* **STATED EXERCISE**
Copy out the records word for word, from the start of the records through the line containing "pos(279,97)", and leave the pictures out.
**********
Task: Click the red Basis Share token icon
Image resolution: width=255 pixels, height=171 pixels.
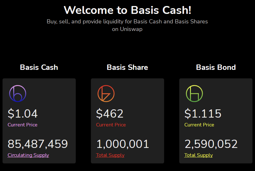Action: pyautogui.click(x=106, y=94)
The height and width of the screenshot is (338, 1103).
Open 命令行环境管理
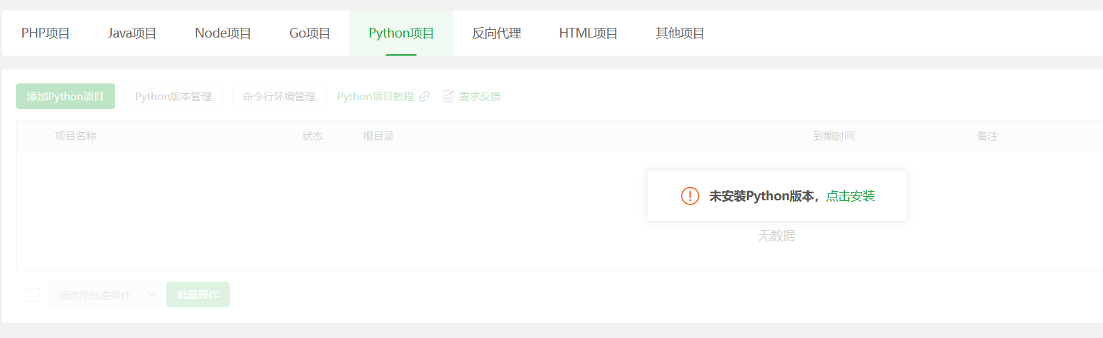pos(279,97)
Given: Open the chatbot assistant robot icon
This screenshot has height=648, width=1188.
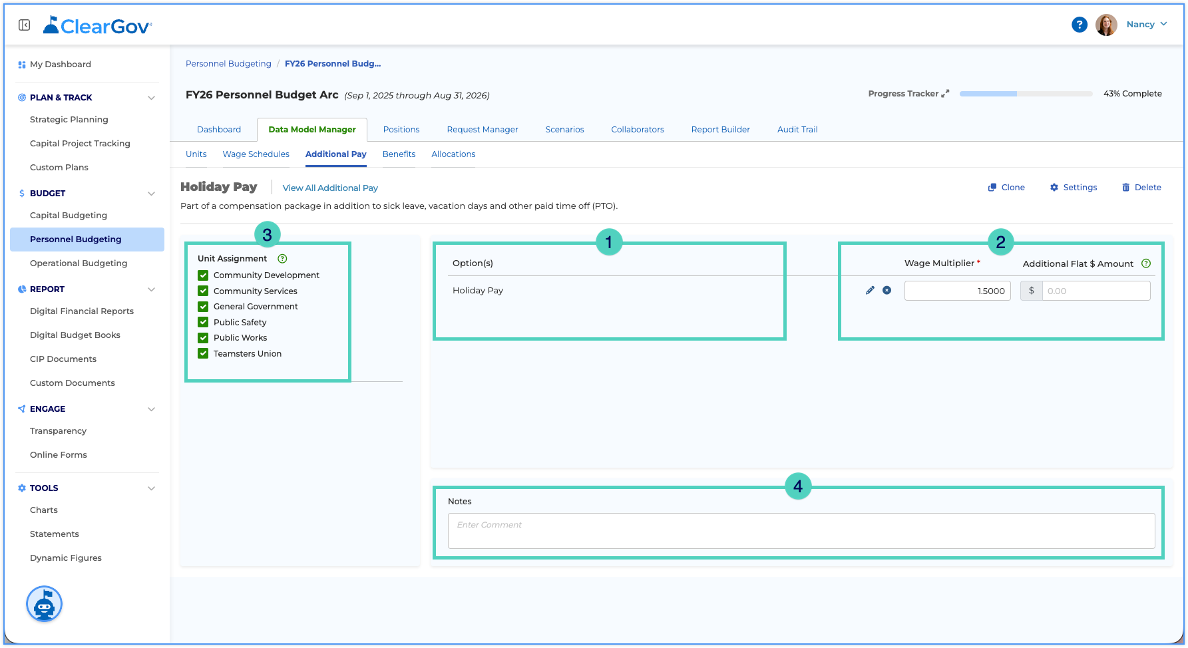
**********
* **ANSWER TO THE PROBLEM**
Task: Click the red Basis Share token icon
Image resolution: width=255 pixels, height=171 pixels.
Action: pyautogui.click(x=106, y=94)
The height and width of the screenshot is (338, 1103).
Open 命令行环境管理
pos(279,97)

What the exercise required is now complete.